The Baltimore Bayhawks of Major League Lacrosse used Johnny Unitas Stadium as their home stadium from 2004 to 2006.

From 2008 to 2010, the NCAA women's lacrosse Final Four and championship were held in Johnny Unitas Stadium. In 2008, Northwestern University defeated the University of Pennsylvania 10-6, giving the Wildcats their fourth consecutive NCAA title in women's lacrosse. In 2009, Northwestern defeated the University of North Carolina 21-7, for their fifth title in a row. The 2010 final saw the University of Maryland defeat Northwestern 13-11. This was the Terps' 10th NCAA title in women's lacrosse.
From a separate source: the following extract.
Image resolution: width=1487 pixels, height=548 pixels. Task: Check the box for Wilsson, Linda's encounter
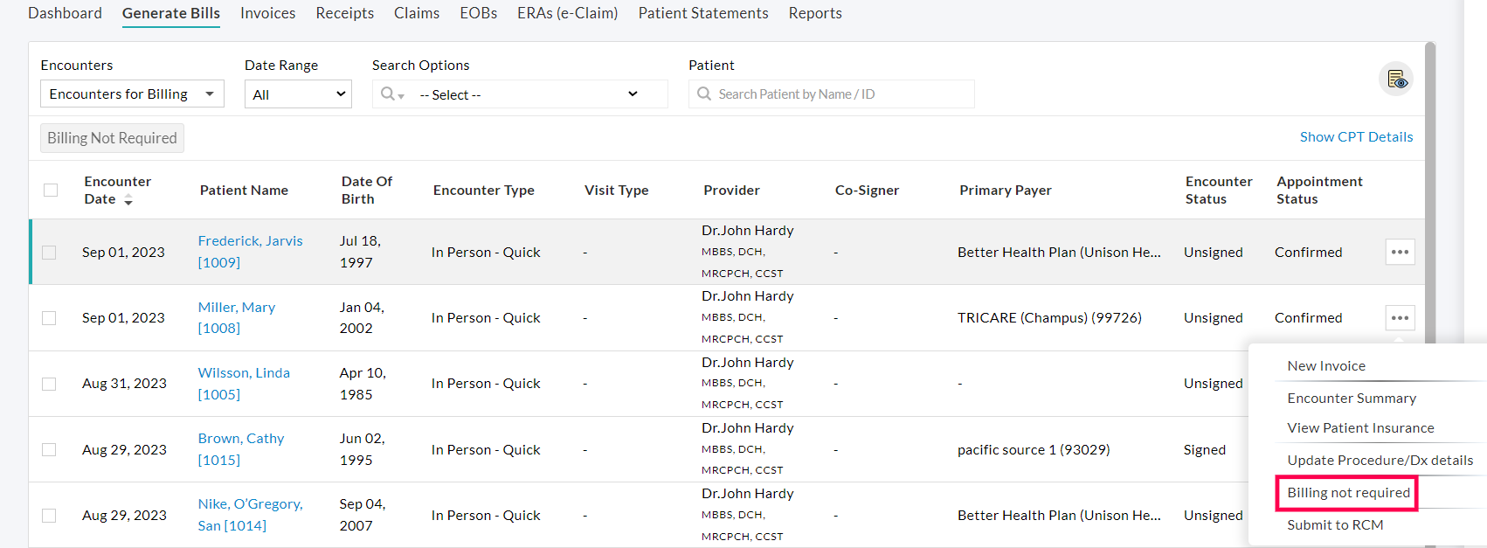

The Under Armour All-American Lacrosse Game for high school athletes has been played at Unitas since 2006, its inaugural year.

==Field house==
On April 26, 2003, the final renovations to the stadium were completed with the construction of the four-story, 48000 sqft field house near the stadium's west end zone. The field house features offices, meeting rooms, locker rooms, class rooms, a film editing room, an athlete learning center, an athletic training room and an equipment room. It also has a rooftop patio from which guests can view athletic contests in the adjoining stadium.

===The Minnegan Room===
The Minnegan Room on the third floor of the field house is named after longtime faculty member, athletic director and coach "Doc" Minnegan. It is a multipurpose room that has a top view of the action on the field as well as the stadium. The Minnegan Room can accommodate up to 200 guests.
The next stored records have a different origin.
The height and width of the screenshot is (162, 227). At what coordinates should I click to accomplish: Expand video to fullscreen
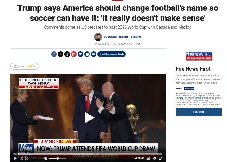pyautogui.click(x=161, y=158)
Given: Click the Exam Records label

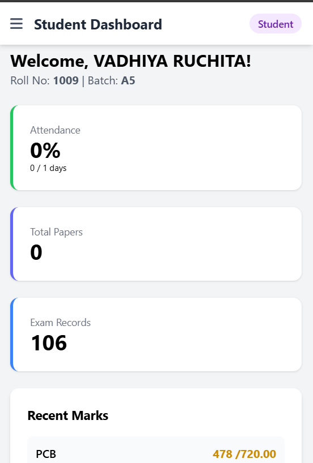Looking at the screenshot, I should tap(60, 323).
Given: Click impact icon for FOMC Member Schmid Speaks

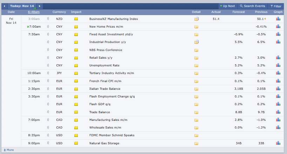Looking at the screenshot, I should [x=76, y=135].
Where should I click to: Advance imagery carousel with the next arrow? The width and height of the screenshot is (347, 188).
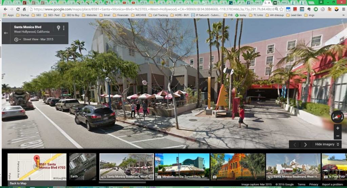(305, 144)
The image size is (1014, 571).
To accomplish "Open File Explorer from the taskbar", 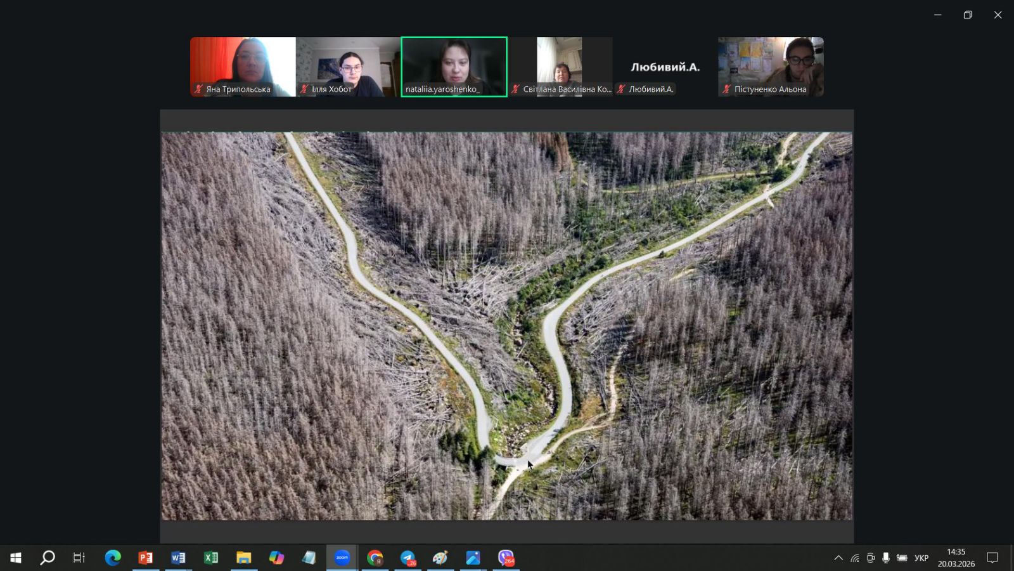I will (244, 558).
===Towson Athletics Sports Medicine Facility===
The field house's Sports Medicine Facility is a 3000 sqft suite with separate taping, treatment, rehabilitation, and hydrotherapy areas. The state-of-the-art hydrotherapy and rehabilitation areas include the Swimex system and Biodex training equipment. The facility also includes a physician exam room, conference room, and staff offices.